Precisamente algo le impulsó a echar mano del bolígrafo para escribir sus vivencias fue ese ánimo de trasmitir a los suyos. «La vida corre muy deprisa y quiero dejar a mis hijos y nietos un legado. Me hubiera gustado leer a mis abuelos y mis padres porque fueron hombres trabajadores y machacados por los poderosos», anota.

Otra de las motivaciones es que en aquel tiempo «lo estaba pasando mal con depresiones». Con lo que estos libros también han tenido su efecto terapéutico.Su segundo libro, 'Recuerdos y Sentimientos', llegó tres o cuatro años después del primero, también fue todo un éxito en Villoria y en la zona. «Entonces estaba trabajando, ¿sabes lo que es venir y comerte con un lapicero la cabeza?». Pero con paciencia y esfuerzo consiguió sacarlo adelante. El tercer libro hablaba de su jubilación temprana por causas de salud, que fue efectiva a sus 60, razón por la cuál lo tituló: 'Andanzas de un prejubilado'. De esto hace ya más de una década. Ahora atesora casi dos décadas ayudando en el Banco de Alimentos. Y hace como cuatro años terminó de redactar el libro que ha sacado ahora a la luz y que presentará este sábado a las 20 horas en el teatro del Centro Social de Villoria. Alfonso también es asiduo colaborador de la revista digital local Besana Villoria en la que publica artículos, que traen de cabeza a su mujer que no quiere que se meta en líos.

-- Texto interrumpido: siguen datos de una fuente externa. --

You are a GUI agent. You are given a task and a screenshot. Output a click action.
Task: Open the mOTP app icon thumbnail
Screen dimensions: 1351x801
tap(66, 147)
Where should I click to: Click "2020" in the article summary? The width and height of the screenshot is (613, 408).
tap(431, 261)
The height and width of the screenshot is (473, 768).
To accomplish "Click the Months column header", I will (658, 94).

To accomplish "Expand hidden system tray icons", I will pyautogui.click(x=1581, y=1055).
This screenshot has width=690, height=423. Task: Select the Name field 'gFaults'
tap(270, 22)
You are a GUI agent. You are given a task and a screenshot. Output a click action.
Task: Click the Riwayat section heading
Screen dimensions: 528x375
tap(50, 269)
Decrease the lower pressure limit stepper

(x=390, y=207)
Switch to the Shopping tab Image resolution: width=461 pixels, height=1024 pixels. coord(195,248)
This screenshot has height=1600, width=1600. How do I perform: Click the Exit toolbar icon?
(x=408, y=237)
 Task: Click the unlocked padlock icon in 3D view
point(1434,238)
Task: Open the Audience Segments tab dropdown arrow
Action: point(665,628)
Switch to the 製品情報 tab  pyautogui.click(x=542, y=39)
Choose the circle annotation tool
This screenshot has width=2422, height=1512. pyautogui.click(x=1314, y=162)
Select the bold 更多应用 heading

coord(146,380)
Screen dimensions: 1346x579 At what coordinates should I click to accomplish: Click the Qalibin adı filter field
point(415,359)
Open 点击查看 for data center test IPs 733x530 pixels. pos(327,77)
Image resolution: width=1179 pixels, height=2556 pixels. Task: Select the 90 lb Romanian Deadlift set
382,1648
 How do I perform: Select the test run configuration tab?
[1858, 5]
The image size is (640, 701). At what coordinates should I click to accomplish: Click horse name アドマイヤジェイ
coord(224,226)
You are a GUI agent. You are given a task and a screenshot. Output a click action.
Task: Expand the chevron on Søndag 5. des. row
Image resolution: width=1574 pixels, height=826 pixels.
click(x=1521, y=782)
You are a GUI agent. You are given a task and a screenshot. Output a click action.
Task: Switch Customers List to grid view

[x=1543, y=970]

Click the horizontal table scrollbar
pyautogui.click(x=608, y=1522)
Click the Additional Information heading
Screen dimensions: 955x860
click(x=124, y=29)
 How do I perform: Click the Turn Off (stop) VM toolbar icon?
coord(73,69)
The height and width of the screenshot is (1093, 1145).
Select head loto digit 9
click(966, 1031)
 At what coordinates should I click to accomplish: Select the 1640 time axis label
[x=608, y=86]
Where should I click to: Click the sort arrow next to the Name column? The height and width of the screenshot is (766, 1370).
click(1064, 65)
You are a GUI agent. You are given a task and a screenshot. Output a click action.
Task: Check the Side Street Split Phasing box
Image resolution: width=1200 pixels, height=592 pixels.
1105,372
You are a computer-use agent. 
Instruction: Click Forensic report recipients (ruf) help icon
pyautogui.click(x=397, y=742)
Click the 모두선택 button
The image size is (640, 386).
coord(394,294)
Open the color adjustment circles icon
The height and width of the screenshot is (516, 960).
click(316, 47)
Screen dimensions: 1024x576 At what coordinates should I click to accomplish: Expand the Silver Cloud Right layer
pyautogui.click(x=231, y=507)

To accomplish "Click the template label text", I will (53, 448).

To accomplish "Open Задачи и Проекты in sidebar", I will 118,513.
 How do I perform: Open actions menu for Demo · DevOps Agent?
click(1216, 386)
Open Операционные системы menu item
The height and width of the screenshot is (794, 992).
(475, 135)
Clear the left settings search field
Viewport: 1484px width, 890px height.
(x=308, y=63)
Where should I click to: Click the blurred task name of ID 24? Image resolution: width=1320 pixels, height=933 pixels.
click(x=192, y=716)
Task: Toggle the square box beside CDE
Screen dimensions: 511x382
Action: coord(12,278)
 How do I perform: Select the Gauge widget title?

«A mi familia le doy muchos dolores de cabeza, a mi mujer no le gusta que escriba por el qué dirán. Yo la entiendo pero también tienen que entenderme a mí. Si a mí me cortan la lengua y me sacan los ojos soy un muerto viviente». Pero él no puede dejar de escribir. «Soy multiusos, escribo de todo , me gusta hablar del amor que es lo más grande que hay, del respeto, a los políticos les doy mucha leña, tanto a unos como a otros, y a los dictadores no los soporto», declara. Alfonso es de Villoria pero estuvo viviendo en Bilbao los años más floridos de su vida, desde sus 18 años. Allí conoció a su mujer, se casaron y nacieron sus dos hijos. «Nos vinimos para aquí porque allí andaban los terroristas de la Eta con bombas y pistolas y yo quiero mejor comer patatas en mi tierra que allí chuletas con sangre», relata 'El Pindoque'.

«Habíamos salido de una dictadura y habían armado ellos una dictadura más grande, si me hubiera quedado me hubieran cortado el cuello porque no soy de los que se callan fácilmente y no me gusta la violencia, me gusta morir en paz, no morir matando», confiesa. Para 'El Pindoque' «cada día es como si fuese una batalla y esa procuro ganarla, quiero tener un compromiso social, me arreglo para estar donde tengo que estar, cuando vuelvo a la cama y soy feliz», concluye.